As the recent local and European elections showed, there is no longer any great enthusiasm for him personally, and much hostility towards him on the issue of Iraq.

But as he sets out on the long march towards that historic third term, the Prime Minister has one great big enormous trump card left to play: the Tories.

And this week, Mr Blair and his colleagues were playing it to the full as they sought to make the National Health Service the central issue in that election campaign.

It does not take a political genius to work out why the Government has embarked on this strategy - a cursory study of political history will do.

The establishment of the NHS in 1948 was Labour's greatest achievement and will forever be linked with the party in the public's mind.

The Conservatives may convince the public from time to time that they are better at managing the economy, or dealing with foreign governments, or cracking down on crime and disorder.

But I seriously doubt whether they will ever convince the British electorate that they are better at running a health service whose creation they opposed and whose values they have never shared.

The current Tory proposals on health, which Labour's own policy launch on the issue this week were designed to highlight, is likely only to strengthen this general impression.

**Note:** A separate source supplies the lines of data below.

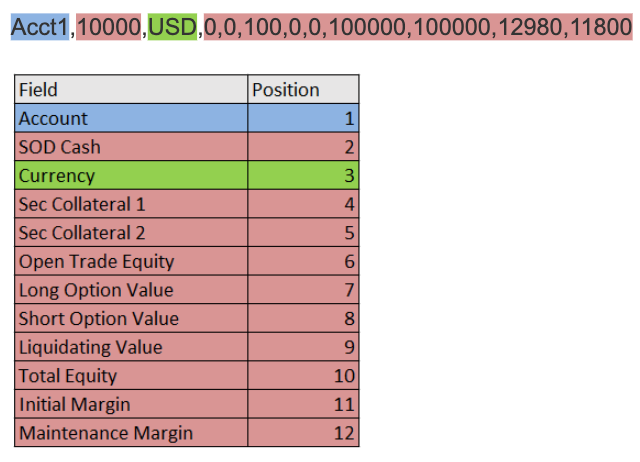Click position number 12 cell
The width and height of the screenshot is (640, 462).
click(x=303, y=432)
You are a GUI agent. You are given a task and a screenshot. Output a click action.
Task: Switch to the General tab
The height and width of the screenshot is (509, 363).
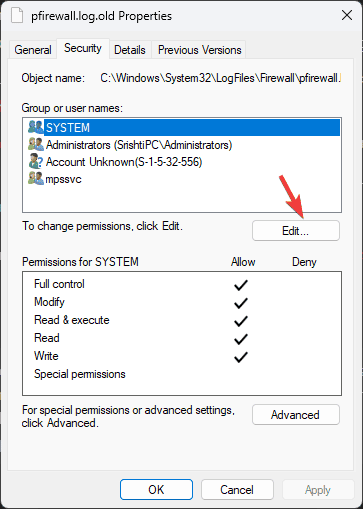33,50
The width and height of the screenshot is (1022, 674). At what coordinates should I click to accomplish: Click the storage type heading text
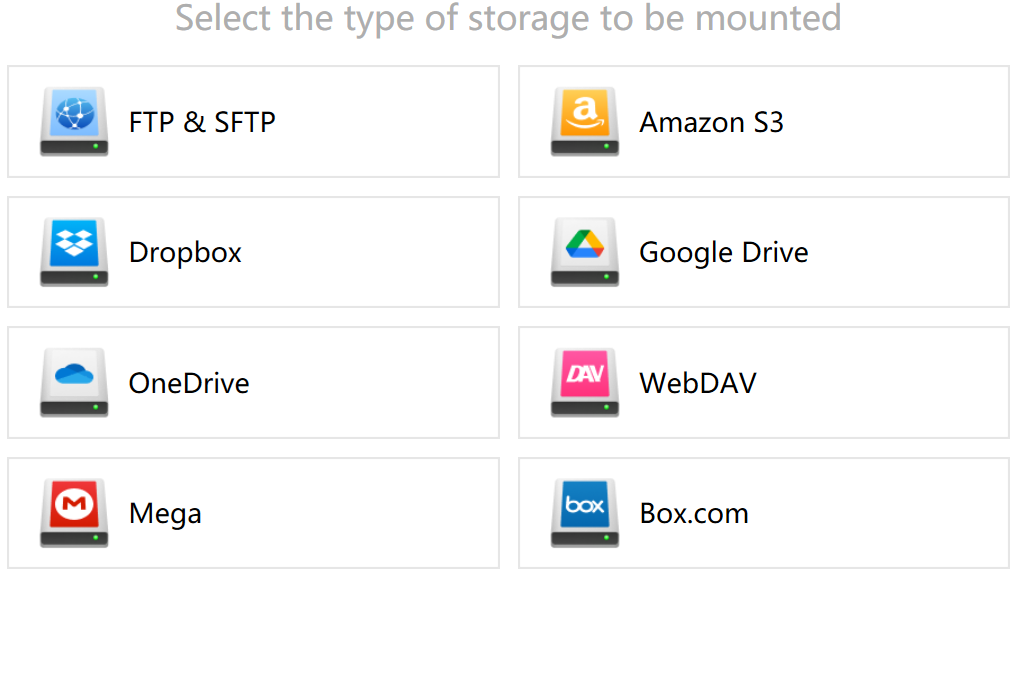pyautogui.click(x=508, y=18)
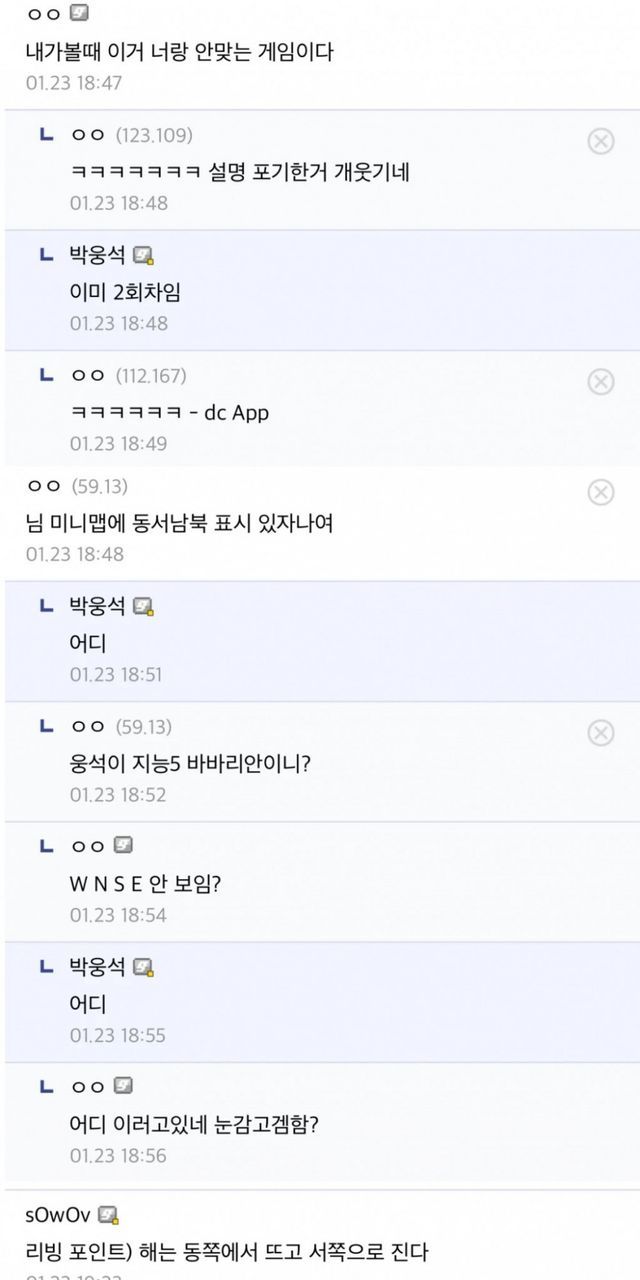Click the "ㅋㅋㅋㅋㅋㅋ - dc App" reply text

point(169,412)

While there is an argument for encouraging the better-off to go private to relieve pressure on the NHS, the Tories' plans are too easily caricatured as allowing them to jump the queue.

My gut feeling is that it will not be politically possible for any party to win an election on such a platform until NHS services are at least on a par with those offered by the private sector.

The private sector will then be reduced to a position whereby its role will be to complement the NHS and increase its overall capacity, rather than compete with it.

Of course, none of this is to say that Labour's own proposals on health are necessarily perfect, given Mr Blair's continuing obsession with the ``choice" agenda.

His vision of ``personalised" health care designed around each patient is certainly ambitious, but whether it really reflects what the public wants is another question

Liberal Democrat leader Charles Kennedy argued in the Commons this week that what people really want is not a choice of hospitals, but for their local hospital to perform better.

Given that I made precisely the same argument in this column last month, I find it impossible to disagree with Mr Kennedy.

Likewise, I would suggest that Mr Kennedy's viewpoint is likely to have considerably more resonance in those parts of the country that consider themselves traditional Labour areas.

To many, though not all, Labour voters in areas like the North-East, choice is an essentially middle-class concept which has little relevance to their lives.

It follows that the likely outcome of an ``NHS election" is a Labour victory tempered by continuing loss of support to the Lib Dems in what were once its heartlands.

Doubtless Mr Blair, who has never let sentiment get in the way of his wider aims, would consider that a far better result than the one England managed in Lisbon.